GE Reports—September 22, 2014
Hilary Monaco has a black belt in Taekwondo, and she can take a few punches. When her sparring partner landed a hard kick to her head during practice last fall, she didn’t think much of it.
Two weeks later, she advanced to the final round of a big tournament and received another hit to the head. But this time, her body served her a severe warning. “The next day I couldn’t stand up, I was dizzy, and couldn’t focus or look at a computer screen without getting a splitting headache,” Monaco says. Her friends rushed her to the emergency room where she was diagnosed with a concussion.

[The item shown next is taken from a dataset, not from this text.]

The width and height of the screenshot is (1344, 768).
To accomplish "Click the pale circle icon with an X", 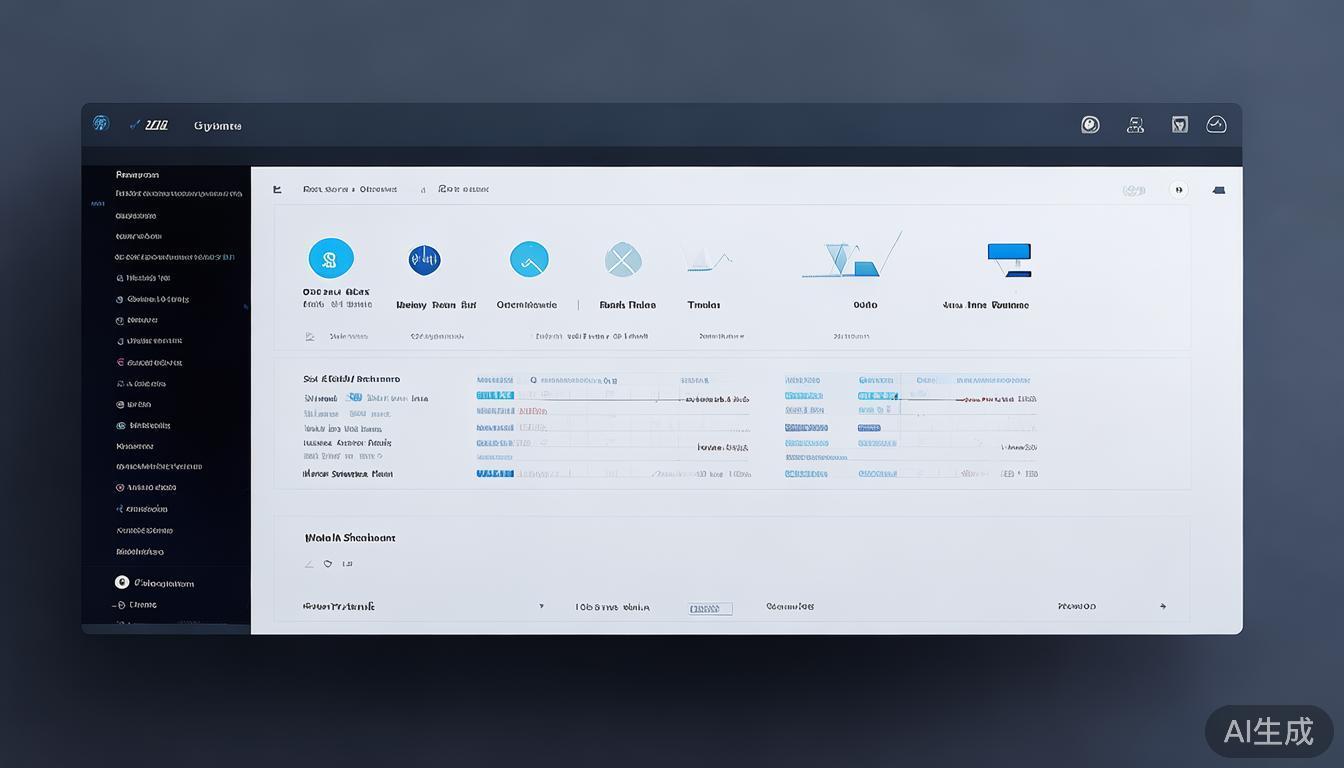I will [623, 261].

Monaco, who is 25 years old and a graduate student of computational biology at the Memorial Sloan Kettering Cancer Center and Cornell University in New York, naturally worried about her brain and also about her ability to remain active in her favorite sport. She sought out Dr. Teena Shetty, a neurologist at Manhattan’s Hospital for Special Surgery, and a neuro-trauma consultant for the New York Mets and the New York Giants.
Shetty has been on a mission to learn more about traumatic brain injuries, diagnose and treat them faster, and reduce their long-term consequences. She says that concussions are notoriously difficult to diagnose objectively even with the latest medical equipment like magnetic resonance imaging (MRI). Her research is driven by a real need, she says. “There is a lot of awareness of concussions, but we still don’t have an optimal tool to see them.”
In 2013, Shetty launched a unique research program at her hospital looking for telltale biomarkers in the brain, including microbleeds and changes in water movement in the brain. They could help doctors get better at diagnosing concussions, selecting the right therapy, and improving treatment outcomes for patients.
Shetty is still seeking to enroll more people into the program. “I would like to have as much data as possible to work with,” she says. She is looking for patients between the ages of 15 and 50, who had an acute concussion less than 10 days ago.
The project is sponsored by the Head Health Initiative, a partnership between GE and the NFL. It has two goals: Help doctors find links between physical symptoms and changes in the brain that can be detected by medical technology like MRI. GE also plans to use the findings to build better MRI machines.